— BEGIN —

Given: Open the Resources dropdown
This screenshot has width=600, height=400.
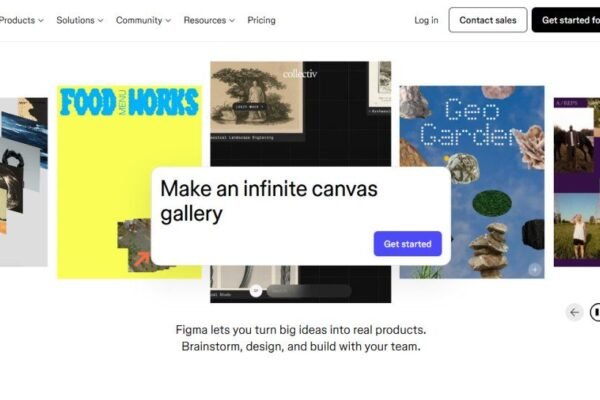Looking at the screenshot, I should (x=209, y=20).
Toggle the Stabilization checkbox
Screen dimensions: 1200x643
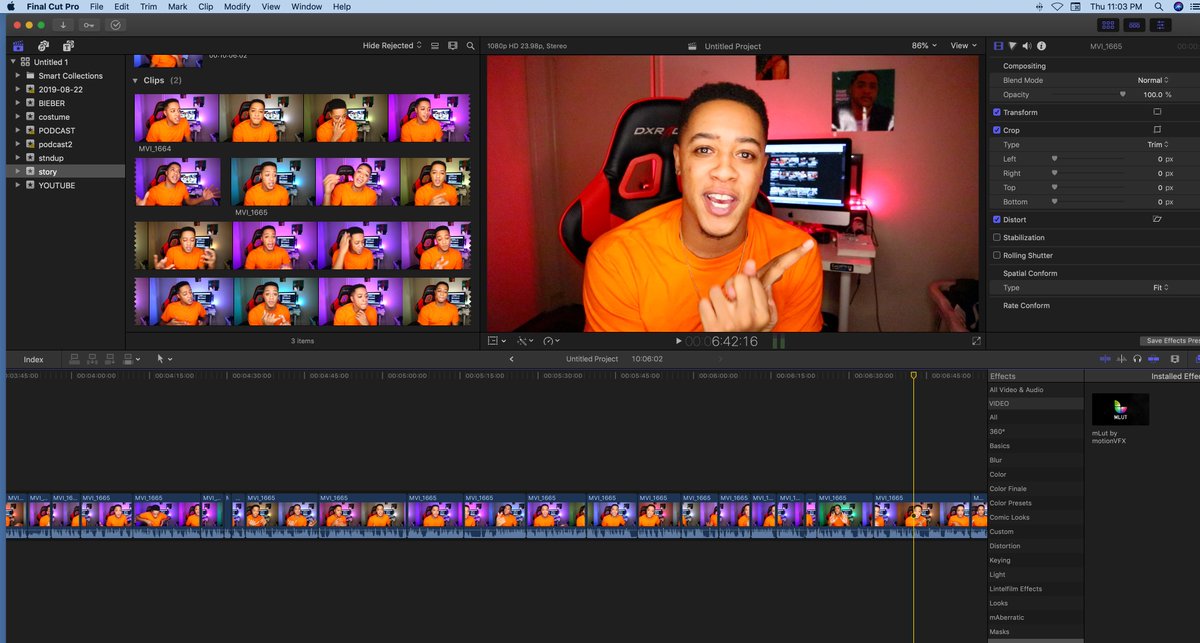click(996, 237)
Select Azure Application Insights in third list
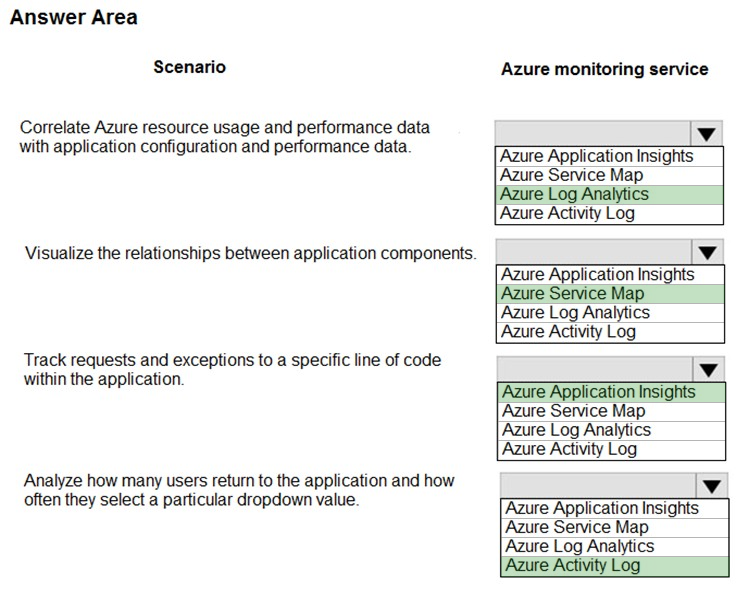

— END —

Reproduce all of the material above word for word, leaving out the pictures.

Given: Open the Resources dropdown
This screenshot has width=600, height=400.
Looking at the screenshot, I should (x=209, y=20).
Toggle the Stabilization checkbox
Screen dimensions: 1200x643
click(996, 237)
Select Azure Application Insights in third list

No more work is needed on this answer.